From MEMS to COMs: New Technologies Help Shrink Medical Devices



Experts address new technologies that are helping drive the advent of wearable, portable medical devices.

Embedded developers often talk about scalability and the design challenges of supporting a broad range of performance and cost options. But medical devices may provide some of the most dramatic examples of scalable designs. Look at medical imaging devices. At one extreme are million-dollar-plus magnetic imaging resonance (MRI) machines. For this typically room-sized equipment, the latest market opportunity may be for even larger, more powerful devices that can accommodate America’s growing number of obese patients and penetrate larger tissue mass. At the other extreme are swallowable capsules that include a tiny video camera, lights, transmitter and batteries to provide wireless scans of the small bowel while a patient carries on close-to-normal activities at home. Our experts discuss the evolutions and technologies that are driving both ends of this scale. With us are Steve Kennelly, senior manager, Medical Products Group, Microchip Technology Inc.; Dan Demers, sales and marketing manager, congatec; Cameron Swen, strategic marketing manager, AMD Embedded; and Matthias Huber, vice president of marketing for N. America, ADLINK.

§ **Data records**:

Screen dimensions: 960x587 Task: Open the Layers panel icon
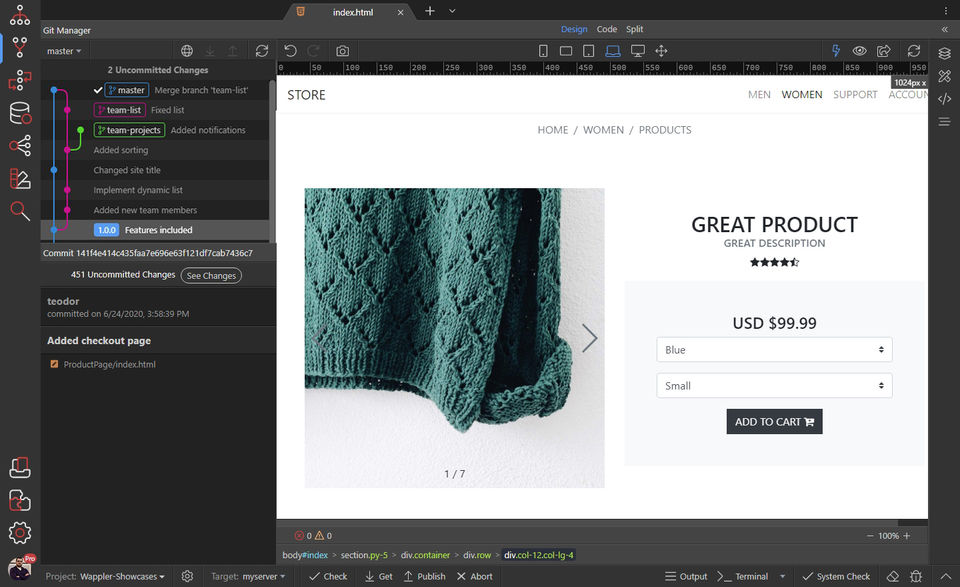(944, 53)
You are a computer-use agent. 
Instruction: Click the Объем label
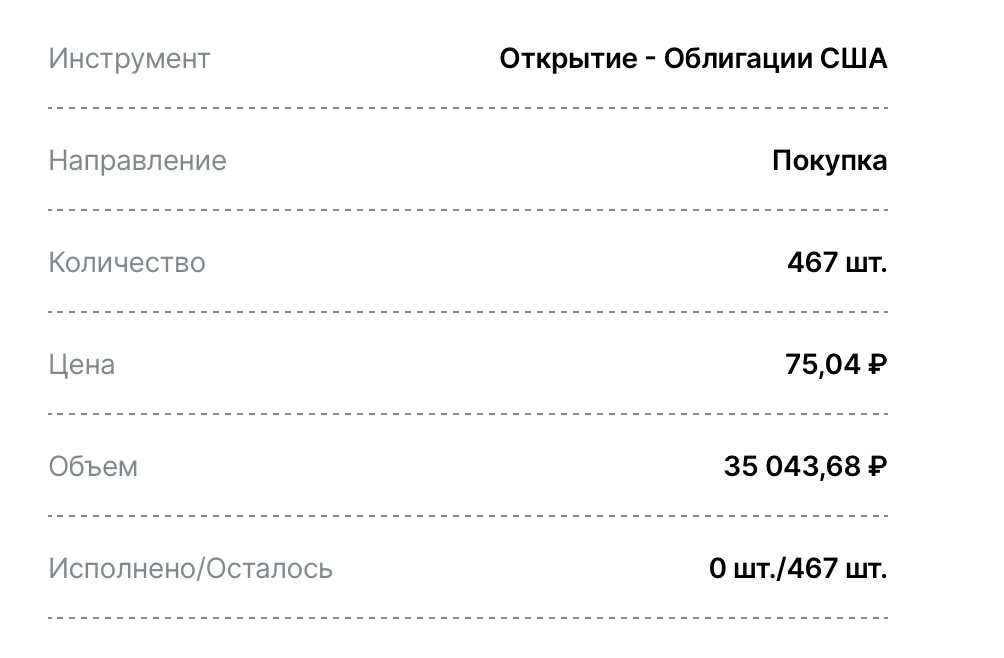(x=93, y=467)
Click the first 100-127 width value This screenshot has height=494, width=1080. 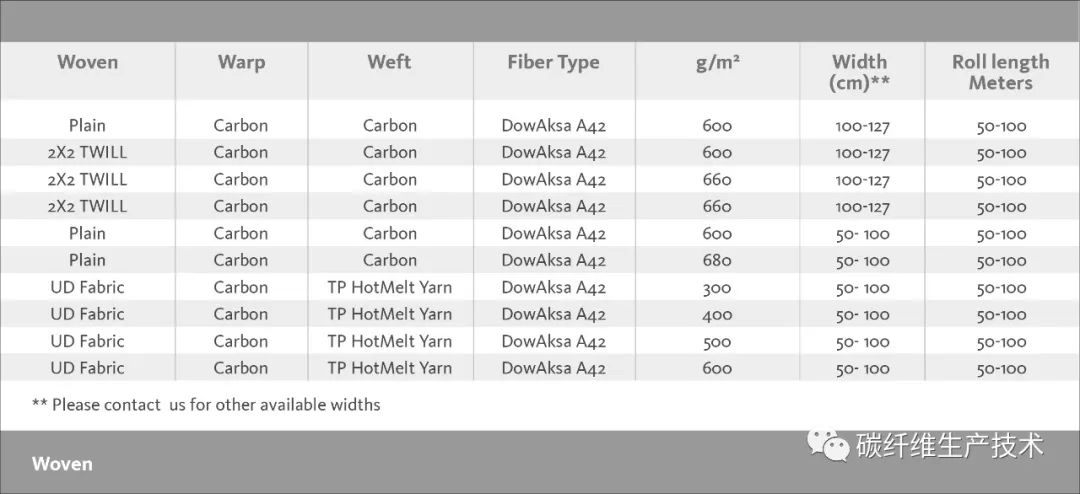pyautogui.click(x=862, y=127)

§ **PARTS OF THE EXERCISE**:
a) In the article on shrinking medical devices, what position does Dan Demers hold?
b) Reproduce the article on shrinking medical devices, starting with "From MEMS to" and going on through "portable medical devices.".
c) Carry on the article on shrinking medical devices from the point at which it ends.
These records were taken from a separate source.

§ **REPLIES**:
a) Sales and marketing manager at congatec.

b)
From MEMS to COMs: New Technologies Help Shrink Medical Devices



Experts address new technologies that are helping drive the advent of wearable, portable medical devices.

c)
EECatalog: What are some of the challenges and opportunities being driven by the advent of wearable, wireless, extremely low-power medical and fitness devices?

Steve Kennelly, Microchip Technology Inc.: The technical challenges of wearable devices are pretty well understood—on one side of the equation there is functionality and features and on the other side there is the size, weight, flexibility and cost. Many levels of feasibility have already been demonstrated with wearable glucose monitors, insulin pumps, acceleration-based pedometers/activity monitors, heart rate monitors, GPS trackers, etc. I think the next big challenge looming on the horizon is related to marketing and user acceptance. It remains to be seen how many things people will be willing to carry or wear, and what minimum number of such things will be required to measure everything that people want to measure.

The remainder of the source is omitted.